Explorer l'imagination à plusieurs
Au centre du cercle, deux personnes se détachent et entament une improvisation. Tout part de l'intention de jeu d'un premier élève qui décide, par exemple, de mimer un coureur cycliste, ou de se plonger dans la peau d'un homme préparant dans son jardin le barbecue dominical. Après un temps plus ou moins long d'observation (il n'est pas toujours évident de comprendre où l'autre veut en venir !), le second joueur se greffe à l'embryon d'histoire. Il pourra être l'ami qui prodigue des conseils sur l'achat d'une selle de vélo, ou la voisine intriguée par l'odeur de la viande qui cuit de l'autre côté de la haie. « Ce que je trouve génial, c’est quand on est parti d'un thème tout bête et qu'on a réussi à en tirer à deux une histoire qui a tenu la route, qui a fait rire ou qui a ému », résume Damien. Pour lui, la vraie satisfaction réside dans « l'exploration de l'imagination à plusieurs », comme un acte de foi collectif conclu sur la corde raide. Le climat est frénétique, parce qu'il faut être à la fois attentif à ce que l'autre dit et inventif dans sa réponse. Le sketch peut durer une minute, deux minutes, parfois plus quand la grâce et l'harmonie portent le duo vers des horizons délirants. Esteban interrompt la scène dès que l'intrigue piétine. Il souligne alors les éléments qui ont bloqué le binôme, les perches qu'untel n'a pas su saisir. « Le plus gros défi, c'est de trouver la bonne idée et de réussir à la transmettre à son partenaire de jeu, en étant le plus clair et le plus précis possible dans ses propositions », estime Damien.

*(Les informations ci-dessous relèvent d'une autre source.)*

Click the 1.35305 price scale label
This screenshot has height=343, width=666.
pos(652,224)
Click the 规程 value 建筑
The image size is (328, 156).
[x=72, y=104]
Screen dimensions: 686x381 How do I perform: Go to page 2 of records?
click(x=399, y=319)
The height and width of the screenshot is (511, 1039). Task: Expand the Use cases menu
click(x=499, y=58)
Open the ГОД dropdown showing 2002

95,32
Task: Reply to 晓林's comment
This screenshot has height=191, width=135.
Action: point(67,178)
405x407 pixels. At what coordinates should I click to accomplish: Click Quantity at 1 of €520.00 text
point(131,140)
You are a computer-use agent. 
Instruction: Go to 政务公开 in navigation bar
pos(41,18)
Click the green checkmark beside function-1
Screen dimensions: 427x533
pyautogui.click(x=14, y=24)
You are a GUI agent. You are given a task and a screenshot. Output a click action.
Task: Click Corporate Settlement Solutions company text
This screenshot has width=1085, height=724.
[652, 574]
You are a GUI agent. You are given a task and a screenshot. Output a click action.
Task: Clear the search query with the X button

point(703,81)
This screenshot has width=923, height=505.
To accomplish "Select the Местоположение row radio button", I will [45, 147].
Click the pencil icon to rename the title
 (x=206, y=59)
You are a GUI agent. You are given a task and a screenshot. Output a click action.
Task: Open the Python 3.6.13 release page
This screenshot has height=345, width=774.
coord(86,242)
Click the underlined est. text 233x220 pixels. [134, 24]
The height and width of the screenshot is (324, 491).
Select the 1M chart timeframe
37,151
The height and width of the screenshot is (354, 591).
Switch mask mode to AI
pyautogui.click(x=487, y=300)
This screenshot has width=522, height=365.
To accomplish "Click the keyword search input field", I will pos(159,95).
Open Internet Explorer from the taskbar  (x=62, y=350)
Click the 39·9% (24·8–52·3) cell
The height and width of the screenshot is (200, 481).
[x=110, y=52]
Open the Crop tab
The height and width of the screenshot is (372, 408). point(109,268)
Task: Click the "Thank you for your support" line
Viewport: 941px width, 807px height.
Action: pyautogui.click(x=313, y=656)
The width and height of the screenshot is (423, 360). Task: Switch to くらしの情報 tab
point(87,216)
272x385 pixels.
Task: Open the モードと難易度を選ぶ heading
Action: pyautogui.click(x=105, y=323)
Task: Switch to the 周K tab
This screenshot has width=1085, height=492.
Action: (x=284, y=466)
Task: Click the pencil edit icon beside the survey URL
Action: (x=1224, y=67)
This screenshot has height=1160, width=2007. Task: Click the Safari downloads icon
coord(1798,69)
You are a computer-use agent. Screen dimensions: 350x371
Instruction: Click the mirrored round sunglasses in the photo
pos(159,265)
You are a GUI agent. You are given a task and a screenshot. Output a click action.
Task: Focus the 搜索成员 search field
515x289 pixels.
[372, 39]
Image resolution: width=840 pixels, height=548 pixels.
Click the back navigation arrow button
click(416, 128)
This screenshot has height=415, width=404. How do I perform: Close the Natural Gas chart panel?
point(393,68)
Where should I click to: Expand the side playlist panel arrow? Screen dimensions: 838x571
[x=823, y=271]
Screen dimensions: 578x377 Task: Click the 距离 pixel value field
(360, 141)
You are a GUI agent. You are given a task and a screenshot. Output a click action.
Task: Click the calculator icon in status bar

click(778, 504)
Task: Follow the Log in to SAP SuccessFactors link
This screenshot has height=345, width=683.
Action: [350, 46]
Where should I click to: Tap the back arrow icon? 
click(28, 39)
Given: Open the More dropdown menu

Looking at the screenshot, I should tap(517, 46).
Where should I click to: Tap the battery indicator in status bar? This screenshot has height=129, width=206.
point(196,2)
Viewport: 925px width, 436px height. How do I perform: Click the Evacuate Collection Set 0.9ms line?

Le « oui » est libérateur !
« Maintenant, vous allez dire oui à l'autre ; ne retenez rien ! ». Par cette incantation vigoureuse, Esteban vient de lancer la phase ultime d'un « cours technique, difficile, sur l'acceptation », destiné d'ailleurs à des élèves qui ont déjà deux années d'improvisation ou de théâtre derrière eux. Le principe ? Abonder dans le sens du partenaire, aller là où il veut vous mener, s'extirper de sa zone de confort en acceptant de construire une histoire dont on ne possède pas jalousement la direction. « Pour aller plus vite, vous devriez vous raser les jambes ; c'est ce que font les pros », conseille l'ami au coureur cycliste. « Vous avez raison, je devrais même m'épiler tout le corps », répond le sportif. « Ou carrément pédaler nu, pour une vitesse optimale », renchérit l'autre. « C'est une idée remarquable ! Tout ce qu'il me faut, c'est trouver la bonne selle pour y caler mon cul ». Joué avec l'accent marseillais, le sketch devient irrésistible. Inutile de rentrer dans les détails de l'histoire entre la voisine survoltée et l'homme adepte des merguez ! Toutes les déclinaisons sont possibles, de la plus potache à la plus poétique. Il y a de quoi devenir accro. C’est le cas de Marine, 23 ans, qui fait 6 heures d'impro par semaine. « C'est un besoin, ça fait partie de mon équilibre personnel », confie-t-elle. Avant de reconnaître pour seul guide le plaisir. Et ce n’est pas la mine radieuse des élèves, à la sortie du cours, qui va la contredire.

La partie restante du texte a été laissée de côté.